EXERCISE PROMPT:
The entries must be set down again word for word; no pictures belong in the copy.

(SUPPLIED INFORMATION)

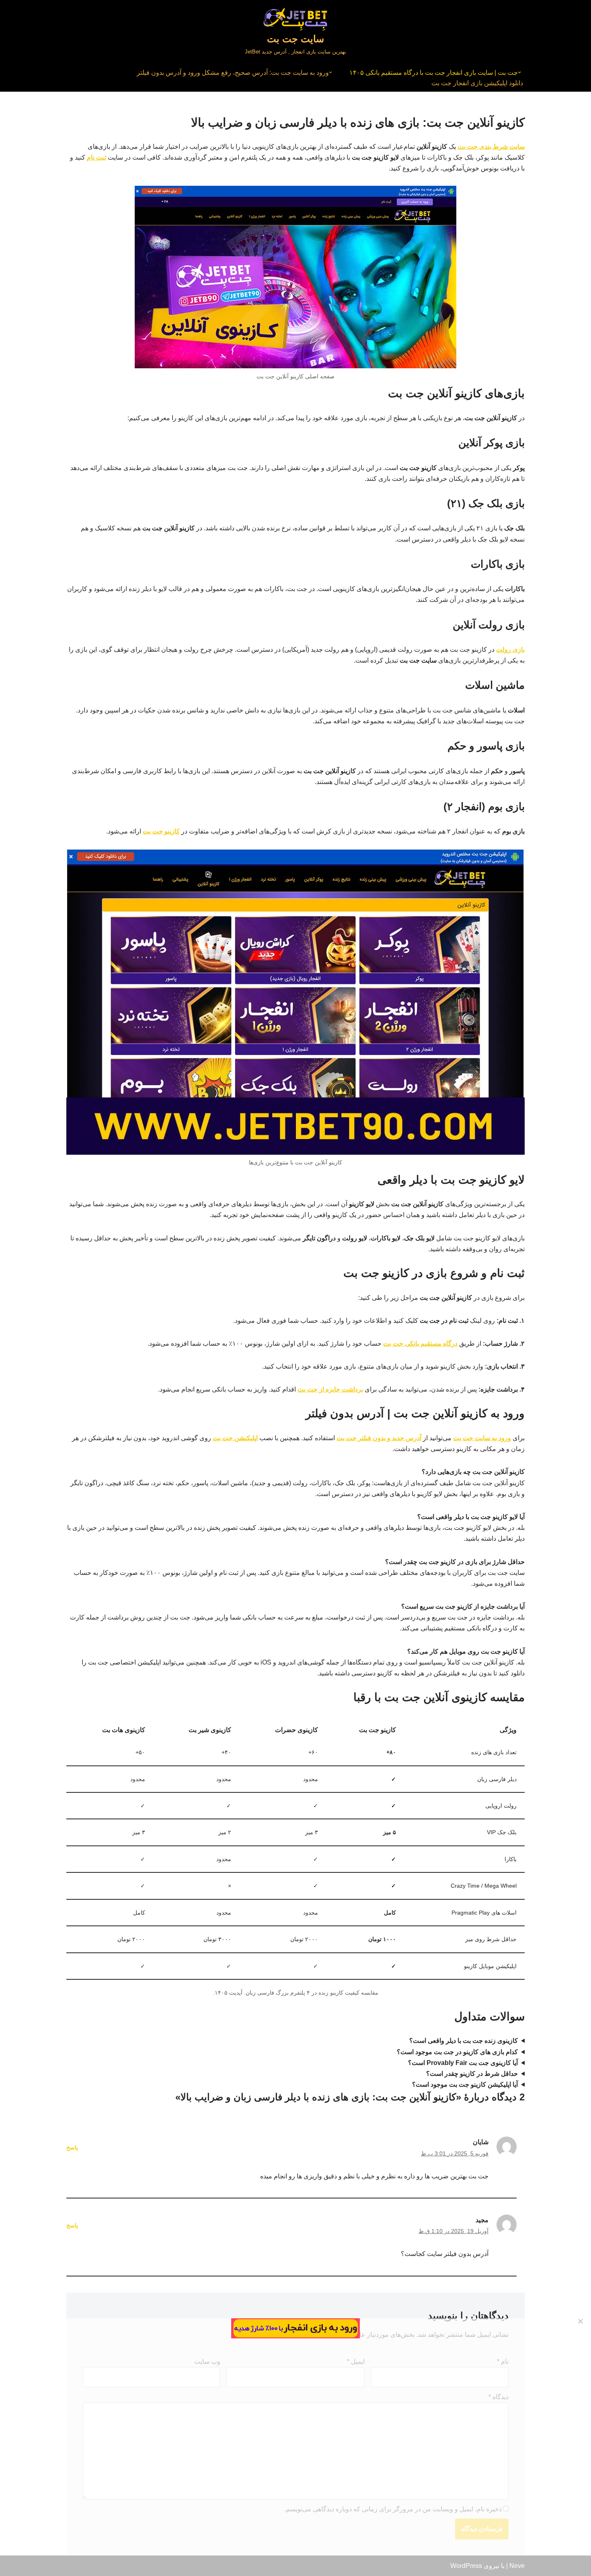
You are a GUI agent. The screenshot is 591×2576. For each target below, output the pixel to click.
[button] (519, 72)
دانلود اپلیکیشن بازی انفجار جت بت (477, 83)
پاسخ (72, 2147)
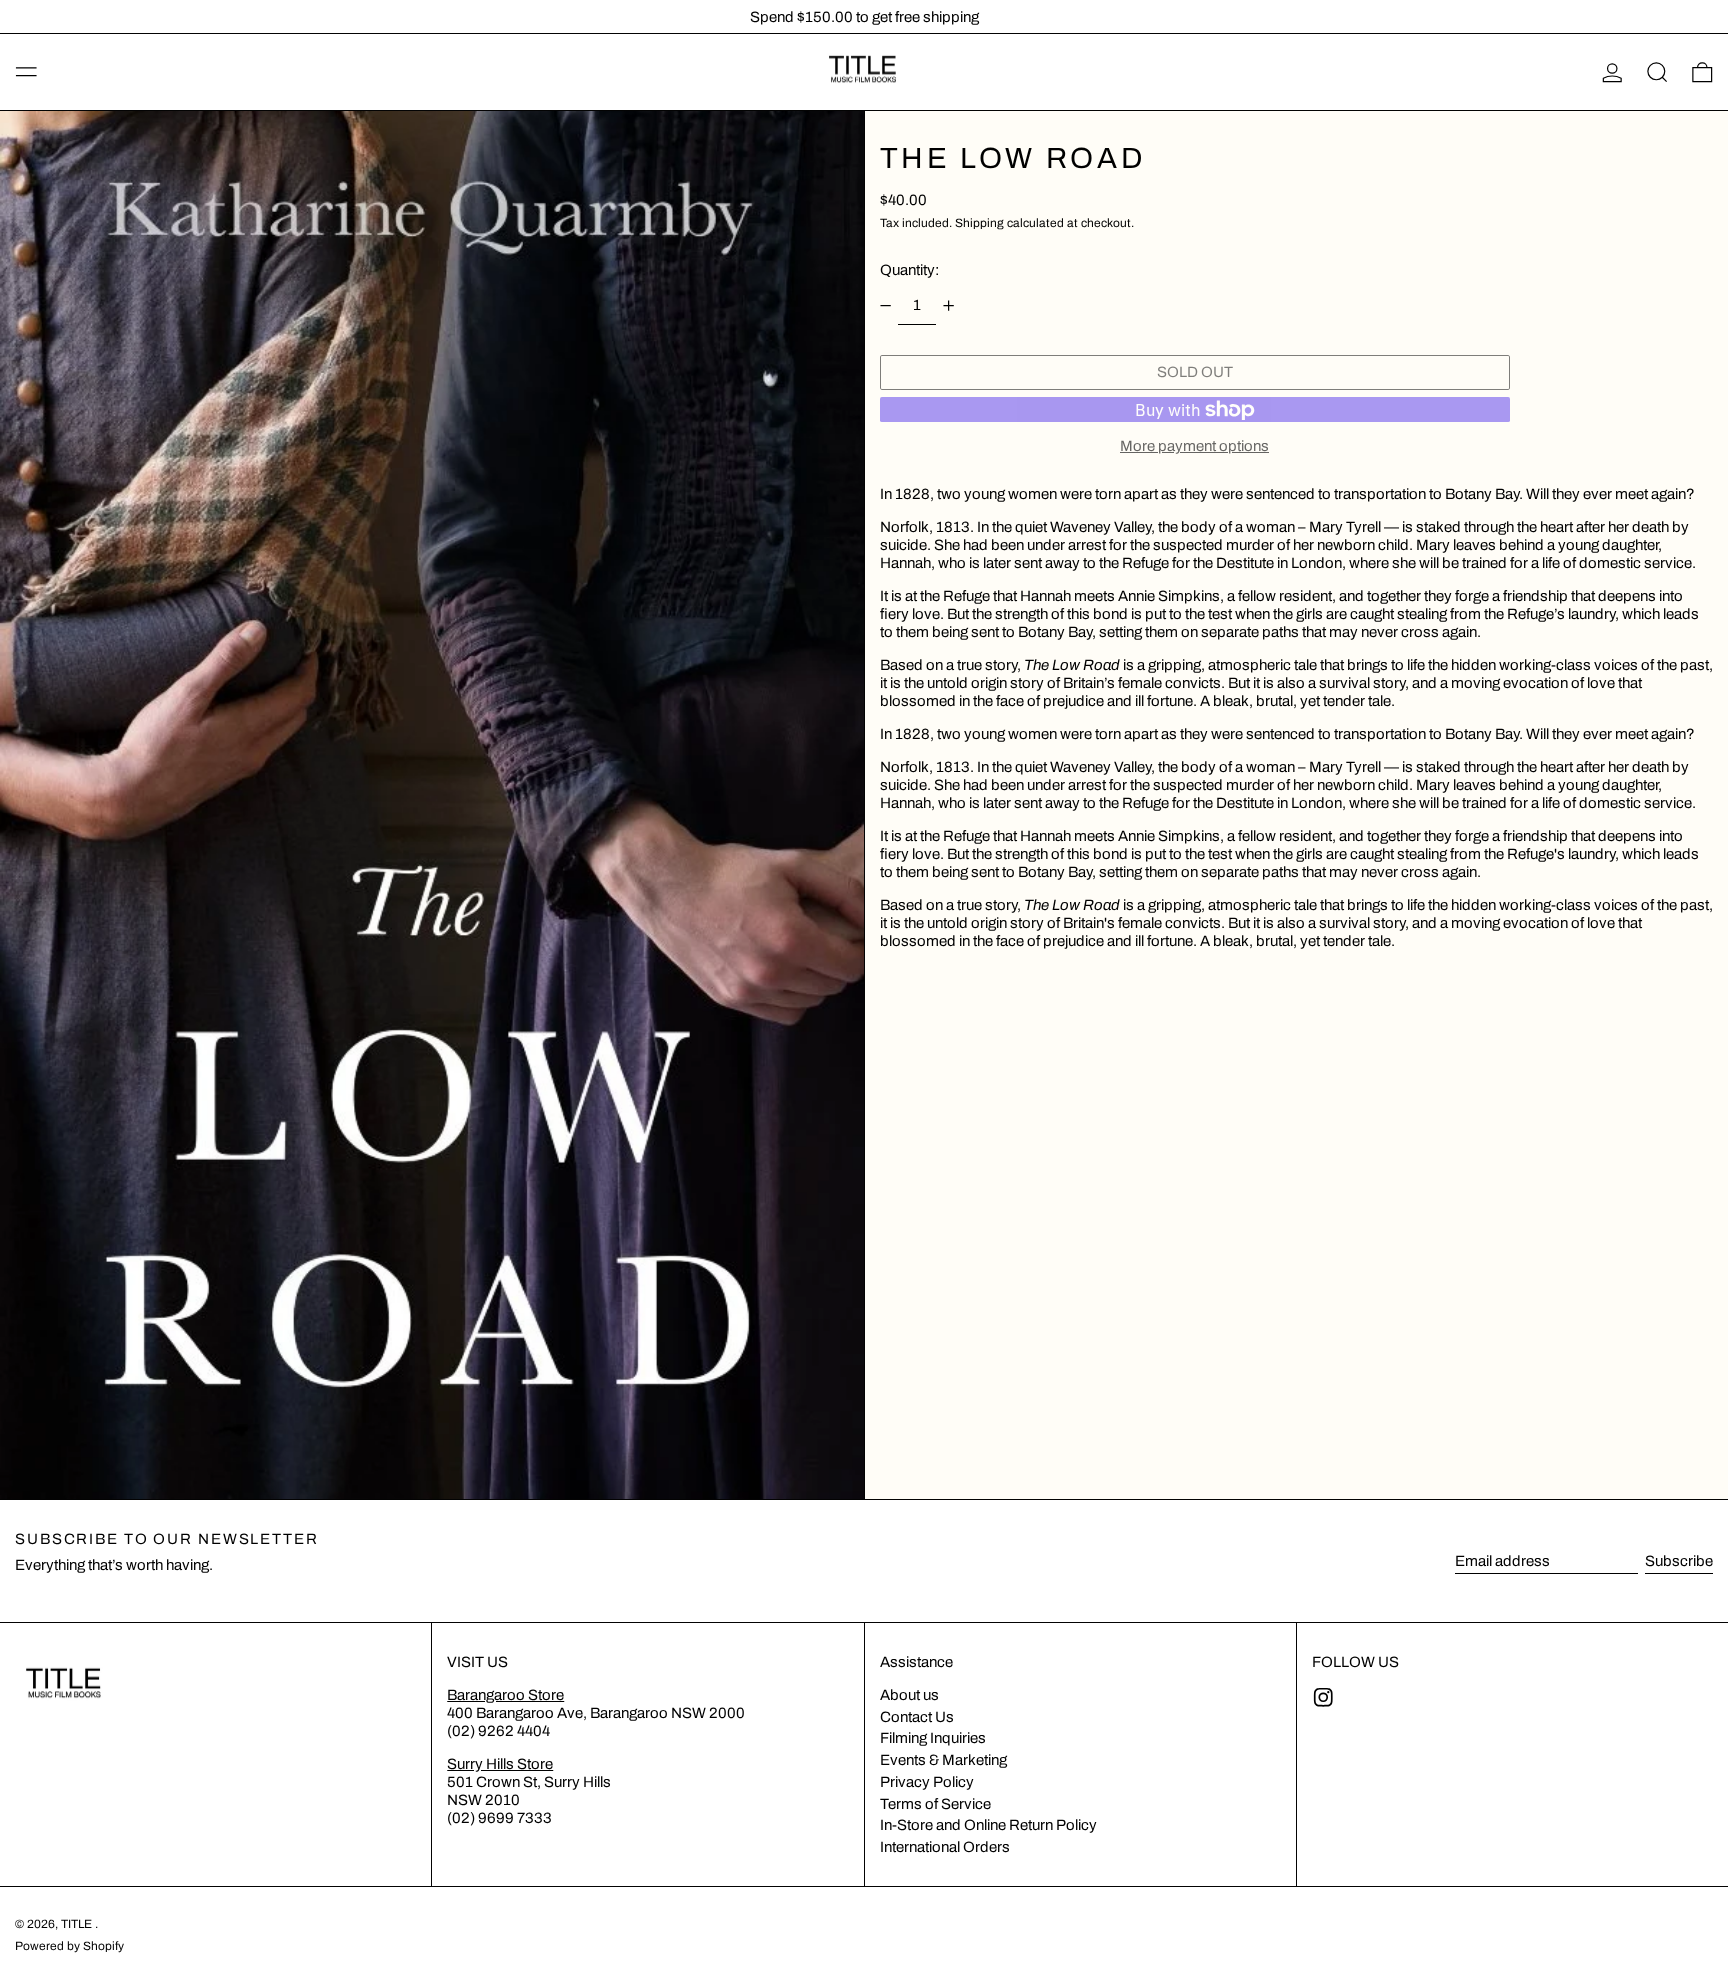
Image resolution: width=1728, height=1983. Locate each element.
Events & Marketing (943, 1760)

(End SUPPLIED INFORMATION)

WRITTEN SOLUTION:
You are a GUI agent. The screenshot is 591×2576. For each target below, output the pixel to click.
[button] (519, 72)
دانلود اپلیکیشن بازی انفجار جت بت (477, 83)
پاسخ (72, 2147)
Image resolution: width=1728, height=1983. Locate each element.
Events & Marketing (943, 1760)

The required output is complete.